An excitation system is a system that provides regulated DC current to the field windings of a generator to produce an output voltage to the field. The generator turns mechanical energy from a prime mover, such as a hydro, gas, steam, or wind turbine, into electrical energy for transmission to customers. The excitation system excites the armature by creating a magnetic field on the rotor via a DC current. The output voltage of the armature varies with the strength of the magnetic field. Thus, the excitation system controls the output voltage of the generator by adjusting DC current to the generator field winding.

Excitation systems have two general classifications: rotating exciters or static exciters. Rotating exciters include brushless and brushed types, while static exciters include compound sources and potential sources. Modern excitation systems are static, where DC current is created by rectifying AC power using saturable current transformers (SCTs) and power potential transformers (PPTs) .

Subsystems for the excitation system include the processors and I/O devices that monitor generator terminal voltage and current, field voltage and current, rotating exciter field voltage and current, control switches, breaker status, and safety permissives.
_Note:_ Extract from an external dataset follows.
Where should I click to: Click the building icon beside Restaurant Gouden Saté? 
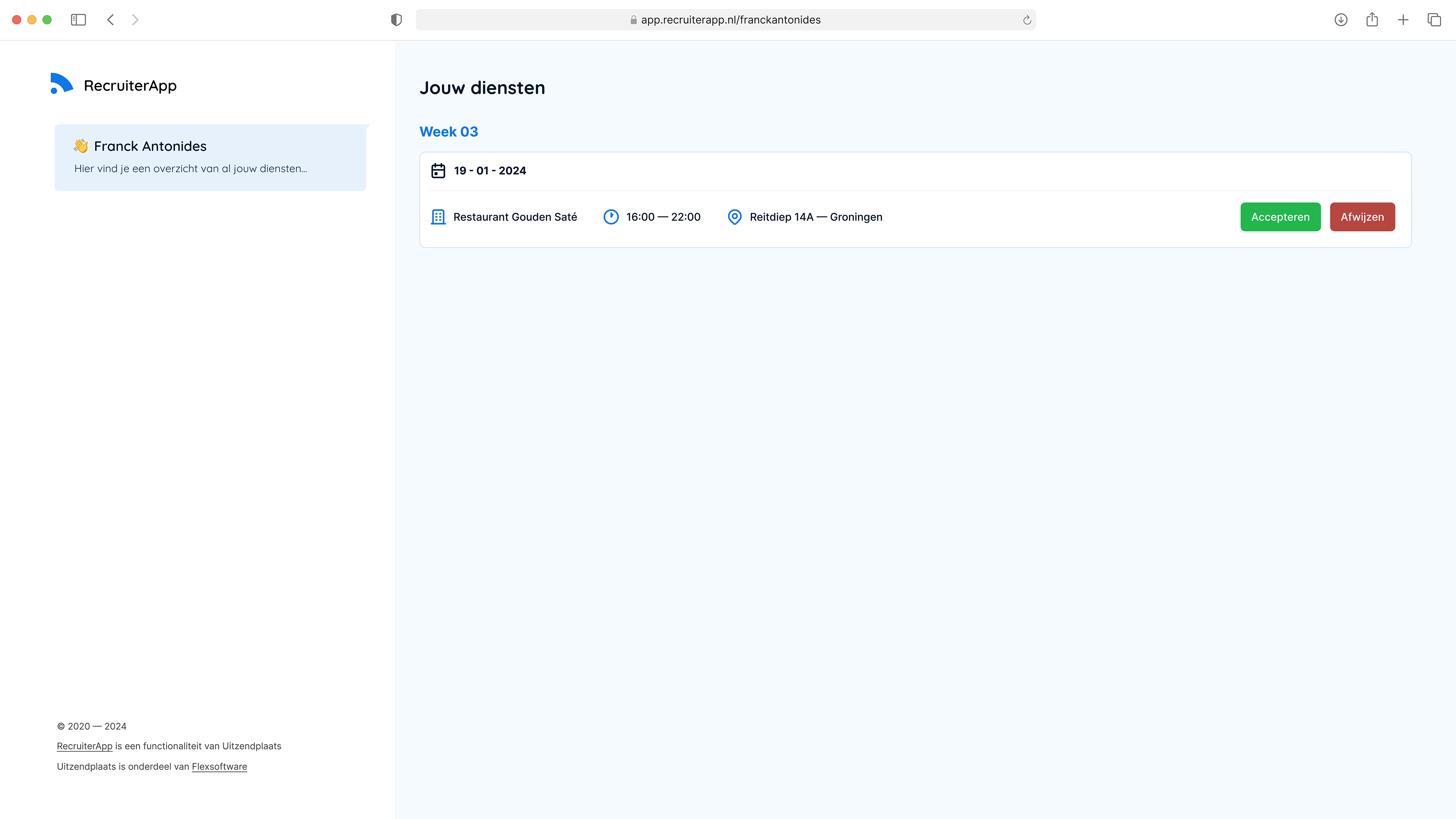(x=438, y=217)
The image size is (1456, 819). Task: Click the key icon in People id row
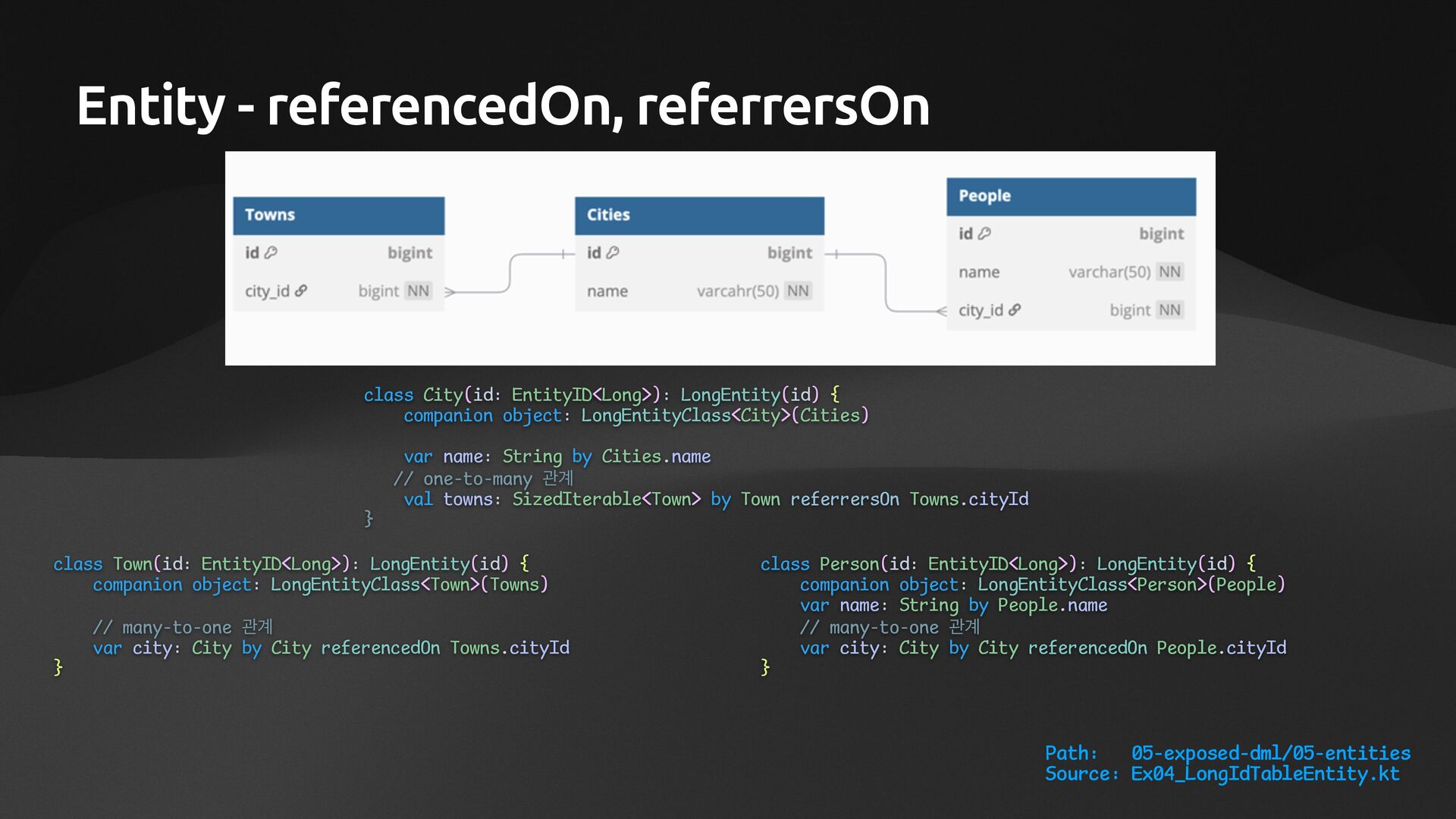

Outputs include annunciation, alarms, meters, and a full range of data for the distributed control system.

The field flashing equipment is used to generate the initial electromagnetic field until the generator creates enough voltage to self-excite and sustain the mechanical to electrical power conversion. Self-excited generators must be started without any external load attached, as external load will sink the electrical power from the generator before the capacity to generate electrical power can increase).